3. Les conséquences pratiques de l'ouverture du transport ferroviaire national
Même si cette concurrence sera sans doute limitée et progressive, la prudence et la lucidité obligent tous les opérateurs à s'y préparer : la concurrence de sociétés privées sur le marché ferroviaire ouvert aura des conséquences majeures pour la SNCF.
La France, en particulier le trafic Nord-Sud, offre un maillage exceptionnel et exceptionnellement attractif. Selon une estimation de la SNCF, 30 % du trafic intérieur et 80 % des trains grandes lignes seraient susceptibles d'intéresser une concurrence.
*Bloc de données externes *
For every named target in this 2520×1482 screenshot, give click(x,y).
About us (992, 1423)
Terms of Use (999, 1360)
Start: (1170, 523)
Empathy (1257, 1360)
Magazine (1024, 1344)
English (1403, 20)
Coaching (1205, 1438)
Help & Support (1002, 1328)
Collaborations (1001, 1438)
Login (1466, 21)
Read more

Plusieurs types d'opérateurs peuvent être intéressés par le transport intérieur français : les opérateurs historiques d'autres pays de l'UE ; quelques sociétés privées qui ont déjà une certaine expérience du transport ferroviaire à l'étranger ; enfin des transporteurs qui raisonnent en termes de « réseaux », en termes de « service global de transports », partant du constat qu'un transport peut se faire par différents modes alternatifs ou complémentaires (train/auto/avion). Le site internet de voyages de la SNCF ( www.voyages-sncf.com ) n'a-t-il pas lui même donné l'exemple (puisqu'on peut choisir entre « trains » et « vols ») ? De même, l'association presque systématique de loueurs de voitures aux services des compagnies aériennes est le signe d'une complémentarité naissante. On peut ainsi parfaitement imaginer que des compagnies aériennes, seules ou en association avec des transporteurs ferroviaires privés, soient, un jour, tentés par une desserte ferroviaire, soit sur des liaisons pour lesquelles l'avion n'est plus très adapté face à la concurrence du train rapide (Paris-Nantes par exemple), soit pour desservir des aéroports régionaux, alors utilisés comme aéroports de délestage des deux plates formes parisiennes engorgées (Paris CDG - Lyon par exemple; on observera d'ailleurs que la gare de Paris CDG existe déjà).
Certes, l'ouverture implique une contrepartie. La SNCF pourrait elle aussi, à son tour, préparer des dessertes intérieures dans d'autres pays.
On notera qu'Air France avait eu exactement les mêmes appréhensions lors de la libéralisation du secteur aérien.
Quelles réponses apporter à ce défi ? Quatre voies peuvent être évoqués : la péréquation, la réponse commerciale, les sillons, la renégociation des charges.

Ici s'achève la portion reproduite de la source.